10. The method of claim 9, further comprising the steps of:
predicting post-operative outcomes based on the one or more treatment options and the patient information; and
displaying the predicted outcomes in the overlay to provide real-time guidance to the user.
11. The method of claim 1, further comprising the steps of:
calculating an anatomical structure identification confidence score; and
displaying the confidence score in the overlay.
12. The method of claim 1, further comprising the steps of:
calculating a tear percentage of an identified injury; and
displaying the tear percentage in the overlay.
13. The method of claim 1, further comprising the steps of:
monitoring real-time changes in the region of interest with the neural network; and
modifying at least one of the overlay or the one or more treatment options based on the changes.
14. The method of claim 13, wherein the real-time changes comprise any of tissue deformation, tissue color change, movement of anatomical structures, movement of surgical devices, movement of closure devices, anchor position, suture tension, and suture position.
15. The method of claim 1, further comprising the step of receiving signals from one or more pressure sensing tissue anchors configured to measure tension of suture attached to the anchor.
16. The method of claim 15, further comprising the step of displaying the measured tension in the overlay.
17. The method of claim 15, further comprising the step of modifying the one or more treatment options based on the measured tension.
18. The method of claim 15, further comprising the step of measuring change in suture tension over time.
19. The method of claim 18, wherein a change in suture tension over time may be representative of suture tearing through tendon, suture cutting through bone, and tendon healing.
20. The method of claim 1 further comprising:
outputting one or more alternative treatment options based on an input indicative of an issue with the one or more treatment options.

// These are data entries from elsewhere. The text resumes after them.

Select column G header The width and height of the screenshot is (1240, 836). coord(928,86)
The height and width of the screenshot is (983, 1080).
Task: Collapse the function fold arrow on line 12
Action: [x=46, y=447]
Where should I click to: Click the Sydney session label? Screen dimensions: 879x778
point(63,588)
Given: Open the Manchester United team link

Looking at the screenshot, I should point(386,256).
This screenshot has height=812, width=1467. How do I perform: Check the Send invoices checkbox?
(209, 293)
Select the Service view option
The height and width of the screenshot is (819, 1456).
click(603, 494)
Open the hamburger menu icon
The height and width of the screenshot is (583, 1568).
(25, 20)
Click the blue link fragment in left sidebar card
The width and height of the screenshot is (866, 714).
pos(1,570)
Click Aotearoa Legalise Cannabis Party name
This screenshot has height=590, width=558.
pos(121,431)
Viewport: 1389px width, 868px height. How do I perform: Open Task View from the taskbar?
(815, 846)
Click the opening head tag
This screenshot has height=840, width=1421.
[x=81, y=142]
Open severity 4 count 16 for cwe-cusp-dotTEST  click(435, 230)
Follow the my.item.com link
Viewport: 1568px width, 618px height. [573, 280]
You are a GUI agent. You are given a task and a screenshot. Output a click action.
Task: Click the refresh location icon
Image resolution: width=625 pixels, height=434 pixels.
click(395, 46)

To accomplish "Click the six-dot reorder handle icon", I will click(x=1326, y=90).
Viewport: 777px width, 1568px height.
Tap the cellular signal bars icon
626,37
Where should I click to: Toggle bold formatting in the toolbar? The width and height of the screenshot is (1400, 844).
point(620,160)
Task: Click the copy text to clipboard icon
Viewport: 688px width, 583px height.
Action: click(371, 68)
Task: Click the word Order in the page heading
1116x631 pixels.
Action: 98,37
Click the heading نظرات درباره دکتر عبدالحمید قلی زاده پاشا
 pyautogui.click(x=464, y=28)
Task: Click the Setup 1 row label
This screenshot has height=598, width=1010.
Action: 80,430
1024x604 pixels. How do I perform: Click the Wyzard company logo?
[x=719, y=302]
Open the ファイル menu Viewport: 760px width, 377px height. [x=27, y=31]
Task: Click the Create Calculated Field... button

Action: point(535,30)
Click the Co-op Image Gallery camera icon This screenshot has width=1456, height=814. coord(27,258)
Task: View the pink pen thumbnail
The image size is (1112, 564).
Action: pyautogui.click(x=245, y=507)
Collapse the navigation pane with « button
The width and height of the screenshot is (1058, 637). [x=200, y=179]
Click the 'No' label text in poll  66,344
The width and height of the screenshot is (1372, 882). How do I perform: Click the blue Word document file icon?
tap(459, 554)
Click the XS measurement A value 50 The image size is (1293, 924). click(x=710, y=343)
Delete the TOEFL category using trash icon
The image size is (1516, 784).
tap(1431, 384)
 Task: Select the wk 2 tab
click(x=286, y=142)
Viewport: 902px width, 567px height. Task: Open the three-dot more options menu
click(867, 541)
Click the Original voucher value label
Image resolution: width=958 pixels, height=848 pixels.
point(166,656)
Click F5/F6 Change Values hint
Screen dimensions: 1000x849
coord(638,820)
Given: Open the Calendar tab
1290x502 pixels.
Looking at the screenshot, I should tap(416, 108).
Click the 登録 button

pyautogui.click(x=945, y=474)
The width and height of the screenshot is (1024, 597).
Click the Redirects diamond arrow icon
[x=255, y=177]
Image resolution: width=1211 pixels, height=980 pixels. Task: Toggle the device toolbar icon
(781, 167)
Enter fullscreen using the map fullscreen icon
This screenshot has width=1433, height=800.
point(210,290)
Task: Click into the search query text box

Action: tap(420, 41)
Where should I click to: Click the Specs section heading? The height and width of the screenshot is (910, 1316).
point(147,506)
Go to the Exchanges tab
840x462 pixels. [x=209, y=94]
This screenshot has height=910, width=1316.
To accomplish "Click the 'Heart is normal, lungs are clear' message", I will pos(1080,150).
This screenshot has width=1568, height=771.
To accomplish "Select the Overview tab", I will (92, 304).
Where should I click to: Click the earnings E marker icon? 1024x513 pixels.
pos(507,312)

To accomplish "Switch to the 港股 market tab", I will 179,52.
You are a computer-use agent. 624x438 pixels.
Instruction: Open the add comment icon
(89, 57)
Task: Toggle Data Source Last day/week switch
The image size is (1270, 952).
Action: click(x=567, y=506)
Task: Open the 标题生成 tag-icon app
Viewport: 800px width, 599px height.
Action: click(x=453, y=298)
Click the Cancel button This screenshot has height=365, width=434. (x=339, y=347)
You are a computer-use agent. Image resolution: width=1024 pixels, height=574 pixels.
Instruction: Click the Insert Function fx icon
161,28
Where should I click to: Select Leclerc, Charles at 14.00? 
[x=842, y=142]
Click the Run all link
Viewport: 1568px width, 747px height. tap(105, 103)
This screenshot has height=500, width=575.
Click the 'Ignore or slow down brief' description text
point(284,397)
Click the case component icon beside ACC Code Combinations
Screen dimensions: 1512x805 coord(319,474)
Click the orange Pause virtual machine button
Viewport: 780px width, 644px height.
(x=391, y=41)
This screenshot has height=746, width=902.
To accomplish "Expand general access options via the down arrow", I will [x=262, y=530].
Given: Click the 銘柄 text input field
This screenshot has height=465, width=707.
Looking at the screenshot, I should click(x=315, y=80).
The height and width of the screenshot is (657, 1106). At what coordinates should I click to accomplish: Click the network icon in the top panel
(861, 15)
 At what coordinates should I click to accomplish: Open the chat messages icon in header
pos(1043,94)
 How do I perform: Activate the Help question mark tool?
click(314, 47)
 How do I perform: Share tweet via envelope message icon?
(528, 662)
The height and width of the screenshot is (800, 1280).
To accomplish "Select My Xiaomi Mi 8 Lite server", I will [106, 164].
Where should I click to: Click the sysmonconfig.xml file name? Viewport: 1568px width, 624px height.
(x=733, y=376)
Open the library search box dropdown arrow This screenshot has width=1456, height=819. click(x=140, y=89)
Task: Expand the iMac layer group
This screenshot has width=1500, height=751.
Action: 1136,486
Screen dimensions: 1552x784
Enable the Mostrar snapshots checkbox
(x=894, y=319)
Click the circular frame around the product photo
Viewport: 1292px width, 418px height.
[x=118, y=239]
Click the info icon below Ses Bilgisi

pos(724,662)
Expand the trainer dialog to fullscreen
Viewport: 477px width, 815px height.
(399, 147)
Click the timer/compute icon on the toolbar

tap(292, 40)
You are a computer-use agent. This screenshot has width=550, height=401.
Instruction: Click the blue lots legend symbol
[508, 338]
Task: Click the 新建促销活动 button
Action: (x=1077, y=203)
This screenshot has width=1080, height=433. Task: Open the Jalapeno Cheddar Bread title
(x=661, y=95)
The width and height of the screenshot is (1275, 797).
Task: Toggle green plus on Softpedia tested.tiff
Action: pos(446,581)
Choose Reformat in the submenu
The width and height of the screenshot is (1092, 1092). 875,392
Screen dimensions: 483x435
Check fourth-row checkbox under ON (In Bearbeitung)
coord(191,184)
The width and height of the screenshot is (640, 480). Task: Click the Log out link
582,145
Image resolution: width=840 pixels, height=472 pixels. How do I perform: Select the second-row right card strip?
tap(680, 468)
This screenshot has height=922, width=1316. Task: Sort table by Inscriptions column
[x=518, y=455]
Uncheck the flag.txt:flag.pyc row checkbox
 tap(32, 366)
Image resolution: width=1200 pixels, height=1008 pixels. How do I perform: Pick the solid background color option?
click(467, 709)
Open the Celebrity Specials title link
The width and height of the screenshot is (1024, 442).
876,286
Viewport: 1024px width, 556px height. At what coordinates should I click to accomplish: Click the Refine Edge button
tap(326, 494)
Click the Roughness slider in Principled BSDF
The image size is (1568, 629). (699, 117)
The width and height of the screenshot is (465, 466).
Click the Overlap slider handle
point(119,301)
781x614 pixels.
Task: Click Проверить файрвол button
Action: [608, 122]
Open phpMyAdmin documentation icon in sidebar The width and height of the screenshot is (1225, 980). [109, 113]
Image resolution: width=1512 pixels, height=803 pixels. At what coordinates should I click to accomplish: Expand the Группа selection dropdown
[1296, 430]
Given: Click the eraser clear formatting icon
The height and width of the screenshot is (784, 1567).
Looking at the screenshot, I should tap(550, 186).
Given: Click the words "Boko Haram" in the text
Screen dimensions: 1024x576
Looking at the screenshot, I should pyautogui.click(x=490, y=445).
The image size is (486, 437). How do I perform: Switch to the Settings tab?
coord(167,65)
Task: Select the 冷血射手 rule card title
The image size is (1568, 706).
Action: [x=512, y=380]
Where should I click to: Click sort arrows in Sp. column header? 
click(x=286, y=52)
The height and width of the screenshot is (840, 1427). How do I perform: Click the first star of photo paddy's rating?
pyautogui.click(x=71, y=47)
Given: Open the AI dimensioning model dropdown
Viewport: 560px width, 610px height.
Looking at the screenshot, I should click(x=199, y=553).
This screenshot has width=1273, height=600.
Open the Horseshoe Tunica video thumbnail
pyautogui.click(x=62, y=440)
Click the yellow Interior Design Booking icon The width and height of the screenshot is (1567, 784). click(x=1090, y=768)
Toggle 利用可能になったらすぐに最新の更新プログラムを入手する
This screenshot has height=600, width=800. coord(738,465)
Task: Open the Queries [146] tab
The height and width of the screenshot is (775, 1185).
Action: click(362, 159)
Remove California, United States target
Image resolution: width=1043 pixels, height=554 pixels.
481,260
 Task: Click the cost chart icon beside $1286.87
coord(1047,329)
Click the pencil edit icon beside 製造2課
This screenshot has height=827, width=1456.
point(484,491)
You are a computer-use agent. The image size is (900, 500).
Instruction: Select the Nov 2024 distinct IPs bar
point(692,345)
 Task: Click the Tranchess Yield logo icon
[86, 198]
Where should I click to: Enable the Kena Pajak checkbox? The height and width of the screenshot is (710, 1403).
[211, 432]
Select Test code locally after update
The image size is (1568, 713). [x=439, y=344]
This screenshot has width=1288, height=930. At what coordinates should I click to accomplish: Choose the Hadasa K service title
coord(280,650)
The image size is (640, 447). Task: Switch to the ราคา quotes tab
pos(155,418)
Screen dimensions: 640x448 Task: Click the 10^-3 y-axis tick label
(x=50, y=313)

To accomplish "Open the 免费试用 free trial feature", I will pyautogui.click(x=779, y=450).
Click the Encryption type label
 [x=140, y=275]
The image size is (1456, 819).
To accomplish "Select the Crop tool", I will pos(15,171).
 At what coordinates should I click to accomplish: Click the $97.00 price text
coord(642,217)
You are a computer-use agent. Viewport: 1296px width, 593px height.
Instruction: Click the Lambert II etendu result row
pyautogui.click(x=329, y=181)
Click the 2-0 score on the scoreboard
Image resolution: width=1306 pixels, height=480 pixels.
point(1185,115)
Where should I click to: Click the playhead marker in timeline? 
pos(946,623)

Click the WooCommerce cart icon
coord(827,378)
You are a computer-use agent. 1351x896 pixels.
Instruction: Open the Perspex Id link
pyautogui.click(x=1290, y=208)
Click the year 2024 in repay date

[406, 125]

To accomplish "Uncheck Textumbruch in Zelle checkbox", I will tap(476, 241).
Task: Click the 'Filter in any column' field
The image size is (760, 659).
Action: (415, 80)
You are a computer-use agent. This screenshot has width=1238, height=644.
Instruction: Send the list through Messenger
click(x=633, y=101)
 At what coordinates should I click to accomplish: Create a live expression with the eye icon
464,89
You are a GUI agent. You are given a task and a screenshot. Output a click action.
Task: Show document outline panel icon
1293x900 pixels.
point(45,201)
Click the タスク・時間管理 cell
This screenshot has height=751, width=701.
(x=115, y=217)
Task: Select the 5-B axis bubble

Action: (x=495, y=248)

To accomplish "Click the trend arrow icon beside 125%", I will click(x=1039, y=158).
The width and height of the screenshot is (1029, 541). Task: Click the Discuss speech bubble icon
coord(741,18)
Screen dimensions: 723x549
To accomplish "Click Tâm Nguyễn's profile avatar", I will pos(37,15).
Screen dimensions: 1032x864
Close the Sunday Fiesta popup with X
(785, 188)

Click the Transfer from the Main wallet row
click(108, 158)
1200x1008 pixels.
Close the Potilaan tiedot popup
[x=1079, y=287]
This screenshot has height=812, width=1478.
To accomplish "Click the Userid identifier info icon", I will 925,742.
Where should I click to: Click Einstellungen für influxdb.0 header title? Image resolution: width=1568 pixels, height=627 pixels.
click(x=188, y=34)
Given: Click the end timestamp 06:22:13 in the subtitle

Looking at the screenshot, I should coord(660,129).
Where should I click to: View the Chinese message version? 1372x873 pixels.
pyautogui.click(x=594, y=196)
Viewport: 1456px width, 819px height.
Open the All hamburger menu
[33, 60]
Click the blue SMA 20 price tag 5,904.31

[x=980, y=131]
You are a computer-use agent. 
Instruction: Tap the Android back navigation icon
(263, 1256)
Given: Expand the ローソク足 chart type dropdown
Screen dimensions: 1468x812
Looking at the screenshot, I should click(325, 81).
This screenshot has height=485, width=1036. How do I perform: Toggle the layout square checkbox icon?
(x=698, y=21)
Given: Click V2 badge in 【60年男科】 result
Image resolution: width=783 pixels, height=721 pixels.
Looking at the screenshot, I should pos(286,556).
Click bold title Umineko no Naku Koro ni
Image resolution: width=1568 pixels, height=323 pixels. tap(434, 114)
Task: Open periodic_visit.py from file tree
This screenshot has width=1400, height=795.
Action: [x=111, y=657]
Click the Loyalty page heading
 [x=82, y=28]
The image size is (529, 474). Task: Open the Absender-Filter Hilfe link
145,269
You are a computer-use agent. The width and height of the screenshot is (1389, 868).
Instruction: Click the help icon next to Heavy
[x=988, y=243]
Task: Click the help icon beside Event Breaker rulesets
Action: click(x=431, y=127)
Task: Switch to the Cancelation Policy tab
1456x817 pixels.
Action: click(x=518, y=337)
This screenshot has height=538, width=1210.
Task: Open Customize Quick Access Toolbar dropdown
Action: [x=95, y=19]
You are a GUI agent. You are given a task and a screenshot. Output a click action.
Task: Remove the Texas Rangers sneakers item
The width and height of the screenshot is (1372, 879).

21. The method of claim 1, wherein the one or more treatment options includes a non-implant repair comprising one or more procedures selected from consisting of clean up of tendon, clean up of surfaces, acromioplasty to address impingent.
22. The method of claim 1, wherein the imaging data comprises at least one of camera image, sensor image, camera video, sensor video, live camera video, live sensor video, endoscopic image, endoscopic video, live endoscopic video, prerecorded endoscopic video, arthroscopic image, arthroscopic video, live arthroscopic video, prerecorded arthroscopic video, non-arthroscopic video, wearable device camera image, wearable device sensor image, wearable device camera video, wearable device sensor video, smart glasses camera image, smart glasses sensor image, smart glasses camera video, smart glasses sensor video, live smart glasses camera video, live smart glasses sensor video, surgical camera, operating room camera.
23. An AI assisted orthopedic surgery system comprising a non-transitory computer-readable medium with instructions stored thereon, that when executed by a processor perform the steps of:
collecting imaging data of a region of interest of a subject;
analyzing the imaging data with a neural network, wherein the neural network is trained to identify anatomical structures, surgical devices and injuries;
classifying, by the neural network, at least one of anatomical structures, surgical devices, and injuries in the imaging data;
generating an overlay for the video with one or more graphical representations of any classified at least one anatomical structures, surgical devices and injuries; and
outputting one or more treatment options for any identified injury.
24. The system of claim 23, wherein the system is configured to connect between an arthroscopic camera and a display.
25. The system of claim 23, further comprising one or more pressure sensing tissue anchors connected to the system configured to measure tension of suture attached to the anchor.